Since launching the Epidemic Intelligence Service by the US Centers for Disease Control and Prevention in 1951, the development of field epidemiology has been promoted internationally and globally. The first FETP outside of the United States was established by Canada in 1975. In 1980, the government of Thailand requested CDC's assistance to establish its own program, with funding initially contributed by the United States Agency for International Development (USAID). Since then, CDC has helped to establish FETPs in 41 countries worldwide, which have produced more than 2,500 graduates from 61 countries. Over 80% of residents stay in their home countries, and many become leaders within their public health system.

==FETP Networks==

Many of the countries which participate in an FETP collaborate with the Training Programs in Epidemiology and Public Health Interventions Network (TEPHINET), a global network of Field and Applied Epidemiology Training Programs, to share resources and best practices. Regional FETP networks also exist, including: the African Field Epidemiology Network (AFENET), the Eastern Mediterranean Public Health Network (EMPHNET), RedSur (the network of Latin American FETPs), and the South Asia Field Epidemiology and Technology Network (SAFETYNET).

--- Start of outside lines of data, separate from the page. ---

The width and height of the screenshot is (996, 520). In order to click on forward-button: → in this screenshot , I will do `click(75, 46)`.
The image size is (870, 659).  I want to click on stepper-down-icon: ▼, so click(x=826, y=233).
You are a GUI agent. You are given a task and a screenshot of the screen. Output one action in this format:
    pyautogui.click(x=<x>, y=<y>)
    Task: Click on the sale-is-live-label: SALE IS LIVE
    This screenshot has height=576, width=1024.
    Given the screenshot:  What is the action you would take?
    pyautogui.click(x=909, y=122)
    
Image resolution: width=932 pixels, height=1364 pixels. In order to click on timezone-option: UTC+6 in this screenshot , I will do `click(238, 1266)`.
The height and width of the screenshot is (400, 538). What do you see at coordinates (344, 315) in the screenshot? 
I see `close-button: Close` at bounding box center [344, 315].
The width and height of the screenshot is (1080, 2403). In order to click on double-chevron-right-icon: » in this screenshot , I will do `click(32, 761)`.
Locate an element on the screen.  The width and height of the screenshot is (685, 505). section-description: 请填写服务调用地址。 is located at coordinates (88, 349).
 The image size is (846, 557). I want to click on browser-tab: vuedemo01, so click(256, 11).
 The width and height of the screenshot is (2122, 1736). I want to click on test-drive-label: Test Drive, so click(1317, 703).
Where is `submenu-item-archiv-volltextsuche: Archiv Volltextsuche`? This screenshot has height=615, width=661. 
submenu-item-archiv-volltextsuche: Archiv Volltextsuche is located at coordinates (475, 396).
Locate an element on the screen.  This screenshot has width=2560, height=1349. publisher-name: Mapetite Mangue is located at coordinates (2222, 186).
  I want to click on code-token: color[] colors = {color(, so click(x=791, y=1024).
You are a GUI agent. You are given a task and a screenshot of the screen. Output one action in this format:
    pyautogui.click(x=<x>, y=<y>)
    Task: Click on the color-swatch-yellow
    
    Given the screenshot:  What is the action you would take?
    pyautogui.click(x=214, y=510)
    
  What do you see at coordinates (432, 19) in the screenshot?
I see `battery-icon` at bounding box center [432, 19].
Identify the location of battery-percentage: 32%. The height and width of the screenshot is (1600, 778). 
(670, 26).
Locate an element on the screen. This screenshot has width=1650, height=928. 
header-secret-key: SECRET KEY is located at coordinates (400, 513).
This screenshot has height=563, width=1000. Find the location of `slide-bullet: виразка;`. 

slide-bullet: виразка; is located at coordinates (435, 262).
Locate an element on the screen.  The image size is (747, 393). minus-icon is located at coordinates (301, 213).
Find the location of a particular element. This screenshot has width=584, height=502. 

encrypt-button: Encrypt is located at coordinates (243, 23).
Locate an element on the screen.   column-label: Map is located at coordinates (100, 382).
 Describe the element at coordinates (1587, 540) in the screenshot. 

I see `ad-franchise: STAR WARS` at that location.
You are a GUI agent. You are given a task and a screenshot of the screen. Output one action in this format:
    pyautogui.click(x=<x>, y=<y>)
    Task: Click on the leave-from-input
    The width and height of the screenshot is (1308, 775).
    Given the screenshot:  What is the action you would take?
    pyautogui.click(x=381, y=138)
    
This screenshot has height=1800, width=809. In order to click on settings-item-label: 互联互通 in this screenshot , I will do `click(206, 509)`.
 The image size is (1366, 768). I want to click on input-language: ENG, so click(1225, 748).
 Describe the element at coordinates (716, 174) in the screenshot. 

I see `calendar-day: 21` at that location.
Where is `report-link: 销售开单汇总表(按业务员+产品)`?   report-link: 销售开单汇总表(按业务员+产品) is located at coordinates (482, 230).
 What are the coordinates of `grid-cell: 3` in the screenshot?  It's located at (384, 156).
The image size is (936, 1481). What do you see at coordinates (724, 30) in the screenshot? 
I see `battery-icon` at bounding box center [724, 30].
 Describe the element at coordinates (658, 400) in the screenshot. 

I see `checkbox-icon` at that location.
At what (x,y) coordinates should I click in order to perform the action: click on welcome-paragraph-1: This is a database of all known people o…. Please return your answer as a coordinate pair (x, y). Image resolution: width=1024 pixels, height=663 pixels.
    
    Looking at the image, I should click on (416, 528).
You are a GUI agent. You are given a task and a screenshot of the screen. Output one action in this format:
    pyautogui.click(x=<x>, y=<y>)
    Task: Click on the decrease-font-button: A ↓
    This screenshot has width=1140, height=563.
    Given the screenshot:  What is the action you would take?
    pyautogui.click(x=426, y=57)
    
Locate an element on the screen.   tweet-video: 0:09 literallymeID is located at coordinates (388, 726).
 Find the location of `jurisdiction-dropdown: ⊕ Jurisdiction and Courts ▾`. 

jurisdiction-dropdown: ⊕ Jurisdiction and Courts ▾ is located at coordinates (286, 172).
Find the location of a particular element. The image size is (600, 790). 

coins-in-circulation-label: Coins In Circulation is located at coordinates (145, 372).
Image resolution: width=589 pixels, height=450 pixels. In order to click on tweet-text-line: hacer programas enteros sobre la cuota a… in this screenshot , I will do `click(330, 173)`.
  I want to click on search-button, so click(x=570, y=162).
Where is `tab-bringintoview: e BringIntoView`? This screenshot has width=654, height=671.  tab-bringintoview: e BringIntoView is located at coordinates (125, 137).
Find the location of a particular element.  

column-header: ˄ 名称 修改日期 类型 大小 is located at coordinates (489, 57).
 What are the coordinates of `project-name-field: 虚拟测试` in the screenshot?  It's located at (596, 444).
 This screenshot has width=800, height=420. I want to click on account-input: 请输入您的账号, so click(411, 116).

The European Centre for Disease Prevention and Control (ECDC) has created the European Programme for Intervention Epidemiology Training (EPIET) in 1995. Its purpose was to create a network of highly trained field epidemiologists in the European Union, thereby strengthening the public health epidemiology workforce at EU Member States and EEA level. Current EPIET alumni are providing expertise in response activities and strengthening capacity for communicable disease surveillance and control inside and beyond the EU. In 2006 EPIET was integrated into the core activities of ECDC. The European Public Health Microbiology Training Programme (EUPHEM) was initiated by ECDC in 2008. The EUPHEM program a unique program. The objective of the public health microbiology path (EUPHEM) is to provide state-of-the-art training in public health microbiology enabling its fellows to apply microbiological and epidemiological methods to a wide range of public health problems in Europe.

In 2016, EPIET and EUPHEM became the ECDC Fellowship Programme, consolidating in this way the alignment of administrative processes and core curricular aspects.

EPIET has a very active alumni network (the EPIET Alumni Network; EAN) that was created in 2000 to help develop and maintain a network of European public health epidemiologists that have participated in the European Programme for Intervention Epidemiology Training (EPIET); it now also includes alumni from the European Programme for Public Health Microbiology Training (EUPHEM) and other European Field Epidemiology Training Programmes (FETP). As well as alumni of training programmes, the EAN also has some ‘external’ members who, through their work, meet similar objectives to the EAN. As the regular member surveys show, "having a network of professionals that know each other, speak the same 'language', and can easily access each other's expertise, represents an important resource for European and global public health, which should be nurtured by encouraging more collaborations devoted to professional development."